À l'heure où le Gala des Hivernales de la Danse se prépare, on a voulu en savoir plus sur ce qu'est la vie de danseur et danseuse de ballet.
Elle est danseuse étoile. Lui est un des rares danseur Belges à faire partie du corps de ballet de l’Opéra national de Paris. Ensemble, Ludmila Pagliero et Thomas Docquir forment un des duos star de la programmation des Hivernales de la Danse à Liège organisées par l’ex-ballerine Marie Doutrepont. Rencontre sur le toit de l’hôtel Brach à Paris.
La danse connaît un engouement sans précédent… Sorti en mars 2022, le film « En corps », de Cédric Klapisch – avec, dans le rôle principal, la danseuse du Ballet de l’Opéra de Paris, Marion Barbeau –, a attiré plus de 1,3 million de spectateurs. Dans les écoles, c’est l’affluence. Il y a celles et ceux qui se remettent aux pointes, quelques décennies après l’enfance. Les vidéos de chorégraphies de danseur.euse font le succès de TikTok et la onzième édition des Hivernales de la Danse à Liège est un des rendez-vous les plus attendus de 2023.
Autant de signes d’un emballement de l’époque pour la danse classique. Un amour pour le ballet que Marie Doutrepont, Ludmila Pagliero et Thomas Docquir partagent. Tous les trois ont commencé à danser quand ils étaient enfants. D’une passion dévorante, la danse classique est devenue leur métier. Une discipline exigeante, mystérieuse, jugée par beaucoup comme compétitive, élitiste, voire carrément inaccessible. Un monde en huis clos aux codes multicentenaires dont ils nous révèlent quelques ficelles alors que les Hivernales de la Danse qui visent à rendre la « Grande Danse » plus accessible s’organisent en coulisses.
Atteindre le firmament
Originaire de Dinant, Thomas Docquir danse depuis l’âge de 8 ans… Doué, il intègre l’école des petits rats de l’Opéra de Paris à 12 ans, un internat où il suit un double cursus : école le matin, danse l’après-midi, cinq jours par semaine, le tout complété pendant les vacances par des stages. Loin des siens, il s’entraîne dur pour réaliser son rêve : devenir danseur professionnel. « L’Opéra de Paris, c’est la Roll’s Royce de la danse », confie le jeune homme. Et d’ajouter : « Intégrer son corps de ballet, ça se mérite, d’où les sacrifices ! » Chaque année, Thomas passe un examen pour monter de division. Il expérimente alors les blessures, les découragements, les sacrifices, les échecs, mais aussi les réussites. À 17 ans et le bac en poche, le Belge réussit son pari et intègre le corps de ballet de l’Opéra de Paris. Comme tout le monde, il commence au bas de l’échelle. D’année en année, il passe les examens qui le mèneront peut-être un jour au Graal : le titre de danseur étoile. En attendant, il est sujet, le grade intermédiaire dans la hiérarchie des danseurs, après premier danseur et étoile, qui offre quelques solos sur scène. « L’Opéra de Paris, c’est une troupe de 154 danseurs et danseuses au sein duquel l’homogénéité et le respect de la discipline priment sur l’expression de l’individualité. Il y a un “moule” à l’Opéra de Paris ! Le poids, la taille… Le gabarit est le même pour tou·te·s.

Objectif A:
Pouvez-vous recopier fidèlement le passage de l'article sur les danseurs de ballet qui commence par « Autant de signes » et va jusqu'à « s’organisent en coulisses. » ?
Objectif B:
Dans l'article sur les danseurs de ballet :
(i) Combien de spectateurs le film « En corps » a-t-il attirés ?
(ii) À quel âge Thomas Docquir intègre-t-il l'école des petits rats de l'Opéra de Paris ?
(iii) Combien de danseurs et danseuses compte la troupe de l'Opéra de Paris ?
Objectif C:
Pourriez-vous prolonger l'article sur les danseurs de ballet à partir de sa dernière phrase ?

Lignes fournies:
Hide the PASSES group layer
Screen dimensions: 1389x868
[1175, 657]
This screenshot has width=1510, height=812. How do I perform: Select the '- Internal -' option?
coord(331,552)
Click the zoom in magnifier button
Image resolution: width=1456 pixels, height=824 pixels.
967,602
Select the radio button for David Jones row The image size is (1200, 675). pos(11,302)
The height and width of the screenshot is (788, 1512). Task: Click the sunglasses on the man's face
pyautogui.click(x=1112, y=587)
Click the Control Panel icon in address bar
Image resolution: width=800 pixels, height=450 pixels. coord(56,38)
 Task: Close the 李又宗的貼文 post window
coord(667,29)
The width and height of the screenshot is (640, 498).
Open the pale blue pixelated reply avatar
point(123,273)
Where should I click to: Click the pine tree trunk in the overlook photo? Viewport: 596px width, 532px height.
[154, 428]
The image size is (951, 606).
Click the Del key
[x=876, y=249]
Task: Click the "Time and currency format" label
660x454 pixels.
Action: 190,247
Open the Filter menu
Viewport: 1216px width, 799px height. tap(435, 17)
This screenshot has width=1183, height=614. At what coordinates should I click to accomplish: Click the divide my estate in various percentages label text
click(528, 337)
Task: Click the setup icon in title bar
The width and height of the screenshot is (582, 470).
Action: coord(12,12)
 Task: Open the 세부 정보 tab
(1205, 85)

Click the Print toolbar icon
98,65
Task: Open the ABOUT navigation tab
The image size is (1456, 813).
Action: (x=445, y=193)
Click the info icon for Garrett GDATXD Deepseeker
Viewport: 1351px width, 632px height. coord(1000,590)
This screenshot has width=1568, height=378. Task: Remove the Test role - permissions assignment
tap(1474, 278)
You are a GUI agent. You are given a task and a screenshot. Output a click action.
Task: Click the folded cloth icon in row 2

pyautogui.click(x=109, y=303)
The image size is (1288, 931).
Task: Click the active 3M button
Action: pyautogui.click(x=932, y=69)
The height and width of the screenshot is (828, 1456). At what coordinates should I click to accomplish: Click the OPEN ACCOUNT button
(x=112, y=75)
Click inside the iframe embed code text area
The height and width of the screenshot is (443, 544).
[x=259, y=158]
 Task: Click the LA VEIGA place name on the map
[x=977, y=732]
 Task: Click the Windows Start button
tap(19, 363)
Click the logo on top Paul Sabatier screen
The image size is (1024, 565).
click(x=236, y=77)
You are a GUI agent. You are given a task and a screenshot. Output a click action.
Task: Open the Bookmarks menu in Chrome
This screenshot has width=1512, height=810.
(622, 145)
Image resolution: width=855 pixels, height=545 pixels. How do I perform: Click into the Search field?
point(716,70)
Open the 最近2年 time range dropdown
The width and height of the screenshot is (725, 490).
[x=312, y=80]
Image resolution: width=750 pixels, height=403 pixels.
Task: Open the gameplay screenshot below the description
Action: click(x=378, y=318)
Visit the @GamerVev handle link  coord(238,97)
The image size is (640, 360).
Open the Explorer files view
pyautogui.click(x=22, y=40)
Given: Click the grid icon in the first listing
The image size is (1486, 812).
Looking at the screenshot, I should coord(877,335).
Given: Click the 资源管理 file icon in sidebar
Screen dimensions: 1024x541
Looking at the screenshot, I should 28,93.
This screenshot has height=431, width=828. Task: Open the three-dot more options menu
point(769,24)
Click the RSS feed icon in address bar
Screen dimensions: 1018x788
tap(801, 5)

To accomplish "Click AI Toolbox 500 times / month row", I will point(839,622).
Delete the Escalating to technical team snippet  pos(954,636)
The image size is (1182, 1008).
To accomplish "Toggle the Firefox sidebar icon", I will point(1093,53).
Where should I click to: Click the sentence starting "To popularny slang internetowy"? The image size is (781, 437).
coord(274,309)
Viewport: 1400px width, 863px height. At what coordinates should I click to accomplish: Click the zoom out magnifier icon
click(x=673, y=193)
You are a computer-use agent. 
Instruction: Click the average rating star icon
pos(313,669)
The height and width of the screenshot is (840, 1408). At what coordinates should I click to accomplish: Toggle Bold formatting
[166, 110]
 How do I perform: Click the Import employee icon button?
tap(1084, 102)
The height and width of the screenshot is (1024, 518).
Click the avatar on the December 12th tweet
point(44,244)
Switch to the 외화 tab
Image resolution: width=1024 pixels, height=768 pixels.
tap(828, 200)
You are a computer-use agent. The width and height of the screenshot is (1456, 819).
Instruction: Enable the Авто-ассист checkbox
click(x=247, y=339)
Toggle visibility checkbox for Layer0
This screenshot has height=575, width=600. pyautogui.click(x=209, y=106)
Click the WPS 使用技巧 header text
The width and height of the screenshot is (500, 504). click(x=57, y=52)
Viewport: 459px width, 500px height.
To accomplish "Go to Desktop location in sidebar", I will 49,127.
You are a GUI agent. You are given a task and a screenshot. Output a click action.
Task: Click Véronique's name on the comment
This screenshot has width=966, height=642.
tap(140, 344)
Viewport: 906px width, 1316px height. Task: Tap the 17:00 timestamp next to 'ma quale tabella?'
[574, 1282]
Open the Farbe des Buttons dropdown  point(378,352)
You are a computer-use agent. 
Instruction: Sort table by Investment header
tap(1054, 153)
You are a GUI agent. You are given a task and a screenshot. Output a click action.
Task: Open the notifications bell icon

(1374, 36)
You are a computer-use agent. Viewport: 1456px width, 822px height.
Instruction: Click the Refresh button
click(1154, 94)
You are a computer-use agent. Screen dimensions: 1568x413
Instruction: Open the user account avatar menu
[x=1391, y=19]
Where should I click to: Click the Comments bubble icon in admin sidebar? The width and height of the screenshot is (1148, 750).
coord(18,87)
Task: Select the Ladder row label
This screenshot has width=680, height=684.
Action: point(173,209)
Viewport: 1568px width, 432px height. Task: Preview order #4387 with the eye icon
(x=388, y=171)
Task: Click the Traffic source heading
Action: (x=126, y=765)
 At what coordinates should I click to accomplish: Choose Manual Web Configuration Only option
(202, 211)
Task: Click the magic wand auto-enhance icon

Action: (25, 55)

Réponse rédigée A:
Autant de signes d’un emballement de l’époque pour la danse classique. Un amour pour le ballet que Marie Doutrepont, Ludmila Pagliero et Thomas Docquir partagent. Tous les trois ont commencé à danser quand ils étaient enfants. D’une passion dévorante, la danse classique est devenue leur métier. Une discipline exigeante, mystérieuse, jugée par beaucoup comme compétitive, élitiste, voire carrément inaccessible. Un monde en huis clos aux codes multicentenaires dont ils nous révèlent quelques ficelles alors que les Hivernales de la Danse qui visent à rendre la « Grande Danse » plus accessible s’organisent en coulisses.

Réponse rédigée B:
(i) Plus de 1,3 million de spectateurs.
(ii) À 12 ans.
(iii) 154 danseurs et danseuses.

Réponse rédigée C:
La journée type ? Cours le matin, répétitions l’après-midi, spectacle le soir (environ 180 spectacles par an), week-ends et jours fériés compris. Le rythme est soutenu. Être danseur ou danseuse de ballet, c’est mener une vie d’athlète de haut niveau. Même s’il ne laisse pas beaucoup de place à la vie privée, j’adore mon métier. Pour les femmes, le rythme est peut-être encore plus compliqué à gérer même si de plus en plus de danseuses sont mamans grâce (notamment) à un accompagnement post-accouchement organisé par la Compagnie. »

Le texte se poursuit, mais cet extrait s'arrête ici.